Research is pointing to the fact that an under active thyroid might be the number one cause of weight problems, especially among women, in the US today.
A thyroid gland that does not produce enough hormones is a condition called hypothyroidism, where your body uses energy more slowly than it should. This is the most common condition. Hyperthyroidism is when the thyroid gland produces too much thyroid hormone, causing the body to use energy more quickly than it should. Besides the above listed symptoms, hypothyroidism can also be responsible for hot flashes, irritability, depression, high cholesterol, and palpitations.
Leveling out your thyroid hormone production easily helps control weight gain.
As main regulators of the body's rate of metabolism, thyroid hormones regulate how the body burns carbohydrates and fats. Hypothyroidism occurs when the thyroid gland does not produce enough of these "energy-generating" thyroid hormones, causing a low resting metabolic rate, which can cause weight gain and obesity.
Appetite can also be affected by lack of thyroid hormones. The hormones have been shown in some studies to regulate the levels of leptin in the body, another hormone, which is produced from fat cells. Leptin is believed to be used by the body to regulate hunger and energy levels.
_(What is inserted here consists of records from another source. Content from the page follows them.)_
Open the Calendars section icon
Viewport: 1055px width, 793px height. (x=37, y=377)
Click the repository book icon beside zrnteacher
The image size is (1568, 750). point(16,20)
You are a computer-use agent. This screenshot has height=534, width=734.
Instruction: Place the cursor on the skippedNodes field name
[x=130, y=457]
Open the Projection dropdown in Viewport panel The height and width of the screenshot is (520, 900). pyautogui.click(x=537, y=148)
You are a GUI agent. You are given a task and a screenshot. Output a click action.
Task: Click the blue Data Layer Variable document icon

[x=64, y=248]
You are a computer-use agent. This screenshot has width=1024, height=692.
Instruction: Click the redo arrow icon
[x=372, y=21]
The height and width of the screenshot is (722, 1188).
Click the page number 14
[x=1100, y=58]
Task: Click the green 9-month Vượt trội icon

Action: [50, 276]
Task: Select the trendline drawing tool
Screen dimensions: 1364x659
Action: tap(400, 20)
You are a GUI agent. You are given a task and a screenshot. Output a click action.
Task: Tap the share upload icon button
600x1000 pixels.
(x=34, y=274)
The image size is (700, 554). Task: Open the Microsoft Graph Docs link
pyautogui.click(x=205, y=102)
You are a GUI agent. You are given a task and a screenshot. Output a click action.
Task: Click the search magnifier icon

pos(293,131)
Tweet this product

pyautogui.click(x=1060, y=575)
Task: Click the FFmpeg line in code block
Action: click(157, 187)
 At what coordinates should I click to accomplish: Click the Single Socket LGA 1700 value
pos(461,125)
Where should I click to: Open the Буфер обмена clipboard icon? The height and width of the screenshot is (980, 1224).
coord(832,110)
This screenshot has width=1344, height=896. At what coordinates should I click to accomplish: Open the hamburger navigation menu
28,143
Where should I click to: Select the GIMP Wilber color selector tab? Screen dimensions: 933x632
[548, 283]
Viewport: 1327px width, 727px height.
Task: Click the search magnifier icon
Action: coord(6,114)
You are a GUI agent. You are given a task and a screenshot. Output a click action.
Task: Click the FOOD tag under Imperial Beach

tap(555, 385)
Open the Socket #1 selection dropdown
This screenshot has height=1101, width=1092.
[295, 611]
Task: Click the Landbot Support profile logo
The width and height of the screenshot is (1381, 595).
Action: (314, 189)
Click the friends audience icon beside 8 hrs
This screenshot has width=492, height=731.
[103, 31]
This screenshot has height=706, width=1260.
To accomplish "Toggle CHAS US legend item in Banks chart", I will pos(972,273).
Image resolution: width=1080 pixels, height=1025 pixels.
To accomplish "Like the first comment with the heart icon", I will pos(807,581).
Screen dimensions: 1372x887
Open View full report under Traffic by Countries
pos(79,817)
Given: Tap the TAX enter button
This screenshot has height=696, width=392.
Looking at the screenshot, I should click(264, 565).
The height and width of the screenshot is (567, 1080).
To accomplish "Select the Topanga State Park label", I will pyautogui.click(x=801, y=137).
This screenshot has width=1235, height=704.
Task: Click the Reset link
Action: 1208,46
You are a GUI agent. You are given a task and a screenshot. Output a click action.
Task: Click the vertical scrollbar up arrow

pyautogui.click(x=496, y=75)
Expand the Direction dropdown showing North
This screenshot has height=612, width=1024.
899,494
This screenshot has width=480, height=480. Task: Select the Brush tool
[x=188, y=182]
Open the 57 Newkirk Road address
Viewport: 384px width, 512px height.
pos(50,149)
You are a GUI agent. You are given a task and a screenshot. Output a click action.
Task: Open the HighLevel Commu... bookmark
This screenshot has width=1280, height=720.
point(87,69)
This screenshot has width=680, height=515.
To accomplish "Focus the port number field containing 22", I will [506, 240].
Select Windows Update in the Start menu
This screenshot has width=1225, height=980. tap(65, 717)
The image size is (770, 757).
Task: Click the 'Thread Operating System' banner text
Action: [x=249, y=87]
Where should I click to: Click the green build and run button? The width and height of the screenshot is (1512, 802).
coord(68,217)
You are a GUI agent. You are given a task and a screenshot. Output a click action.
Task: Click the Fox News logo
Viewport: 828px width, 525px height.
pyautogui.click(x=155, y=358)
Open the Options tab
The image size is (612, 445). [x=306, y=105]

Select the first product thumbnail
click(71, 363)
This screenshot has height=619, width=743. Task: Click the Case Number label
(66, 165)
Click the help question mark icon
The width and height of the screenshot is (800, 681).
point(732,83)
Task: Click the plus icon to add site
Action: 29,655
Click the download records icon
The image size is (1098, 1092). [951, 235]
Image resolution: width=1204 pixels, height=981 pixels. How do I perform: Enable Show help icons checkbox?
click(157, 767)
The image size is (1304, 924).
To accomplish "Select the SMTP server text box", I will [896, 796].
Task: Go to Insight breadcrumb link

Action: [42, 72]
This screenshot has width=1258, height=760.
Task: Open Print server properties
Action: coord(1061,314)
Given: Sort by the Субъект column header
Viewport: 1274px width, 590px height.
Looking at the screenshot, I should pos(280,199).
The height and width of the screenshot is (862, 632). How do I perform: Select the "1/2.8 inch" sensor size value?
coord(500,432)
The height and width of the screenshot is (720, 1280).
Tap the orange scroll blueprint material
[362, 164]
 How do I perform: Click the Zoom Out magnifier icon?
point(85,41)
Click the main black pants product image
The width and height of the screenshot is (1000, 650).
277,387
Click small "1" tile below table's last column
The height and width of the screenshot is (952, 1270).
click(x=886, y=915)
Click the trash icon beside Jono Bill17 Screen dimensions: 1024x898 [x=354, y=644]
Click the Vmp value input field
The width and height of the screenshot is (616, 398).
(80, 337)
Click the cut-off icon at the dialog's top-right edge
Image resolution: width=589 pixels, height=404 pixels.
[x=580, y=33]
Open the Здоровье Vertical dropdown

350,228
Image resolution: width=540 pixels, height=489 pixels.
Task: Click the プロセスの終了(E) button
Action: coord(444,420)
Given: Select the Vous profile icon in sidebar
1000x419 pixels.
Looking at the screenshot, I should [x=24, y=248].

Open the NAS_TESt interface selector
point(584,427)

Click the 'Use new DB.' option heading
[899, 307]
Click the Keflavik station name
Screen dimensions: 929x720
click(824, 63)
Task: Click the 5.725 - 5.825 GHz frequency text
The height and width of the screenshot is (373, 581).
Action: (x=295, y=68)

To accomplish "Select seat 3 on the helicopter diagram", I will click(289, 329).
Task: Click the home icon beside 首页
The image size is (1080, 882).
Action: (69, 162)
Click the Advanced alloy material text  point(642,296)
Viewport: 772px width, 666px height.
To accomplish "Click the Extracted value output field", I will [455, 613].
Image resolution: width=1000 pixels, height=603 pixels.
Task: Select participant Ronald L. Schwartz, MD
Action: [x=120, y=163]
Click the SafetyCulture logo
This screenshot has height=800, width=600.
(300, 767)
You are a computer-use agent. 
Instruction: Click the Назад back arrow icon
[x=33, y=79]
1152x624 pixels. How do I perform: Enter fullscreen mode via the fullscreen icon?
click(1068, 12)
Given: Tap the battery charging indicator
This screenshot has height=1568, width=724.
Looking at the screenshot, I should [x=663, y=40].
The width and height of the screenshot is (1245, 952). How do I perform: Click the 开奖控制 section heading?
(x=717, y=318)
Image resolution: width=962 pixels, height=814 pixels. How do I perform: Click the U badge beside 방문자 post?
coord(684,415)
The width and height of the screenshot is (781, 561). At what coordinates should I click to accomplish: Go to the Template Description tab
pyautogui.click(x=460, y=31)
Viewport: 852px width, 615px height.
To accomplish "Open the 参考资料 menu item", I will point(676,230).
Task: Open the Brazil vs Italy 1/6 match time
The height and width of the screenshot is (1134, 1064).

How much energy people have, how well they get up in the morning, how well they sleep, and how much stamina they have for the day is directly related to their levels of thyroid hormone, in addition to body weight. When your thyroid level is too low, you don't have the energy to cope adequately with anything, much less the additional stress and emotional liability associated with the menopausal years.
There is more to hypothyroidism than just less thyroid activity. The thyroid gland produces less thyroxin (T4). The T4 must then be converted to triiodothyronine (T3) by the liver. T3 is the active hormone. The body must then effectively utilize T3. Any of these processes can be disturbed and lead to hypothyroidism symptoms. At a point where thyroid hormone levels are insufficient, the body's processes start slowing down.
The lack of uniformity of symptoms makes thyroid diseases hard to diagnose, and for that reason the only certain way to detect the condition is blood tests.
Control of thyroid hormone production, can result in:
1. Increase metabolic rate and number of calories burned.
2. Diets now work for weight loss because failures were caused by hormone imbalance.
3. Less feelings of hunger.
4. Easing of other symptoms of hypothyroidism.